Convert the entries below, from the line containing "Switch to the CPU tab label" through the end of the entries, into a JSON list of strings with one string per line, skipping blank lines and leaving out the pictures.
=======
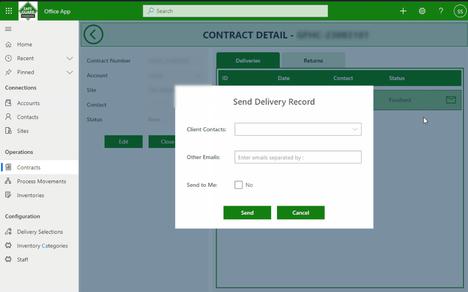Open the SS user profile avatar
Screen dimensions: 468x292
coord(460,11)
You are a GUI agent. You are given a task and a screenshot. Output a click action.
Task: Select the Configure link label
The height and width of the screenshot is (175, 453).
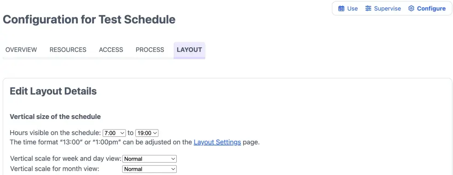431,9
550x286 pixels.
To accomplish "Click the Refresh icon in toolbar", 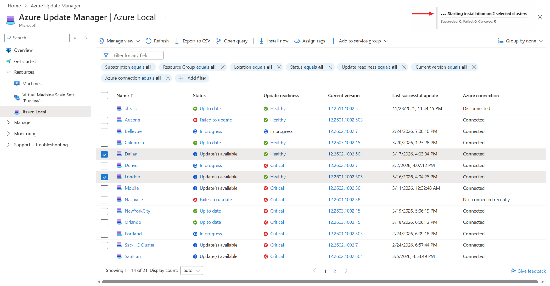I will point(148,41).
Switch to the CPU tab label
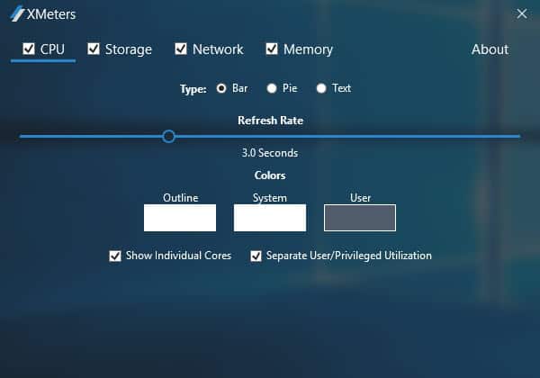The height and width of the screenshot is (378, 540). point(52,50)
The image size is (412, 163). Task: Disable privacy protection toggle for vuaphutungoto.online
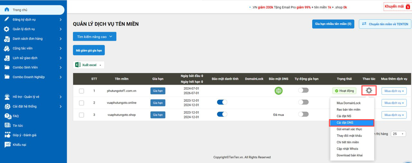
=======
**Exercise result:**
[
  "Switch to the CPU tab label",
  "The height and width of the screenshot is (378, 540). point(52,50)",
  "The image size is (412, 163). Task: Disable privacy protection toggle for vuaphutungoto.online"
]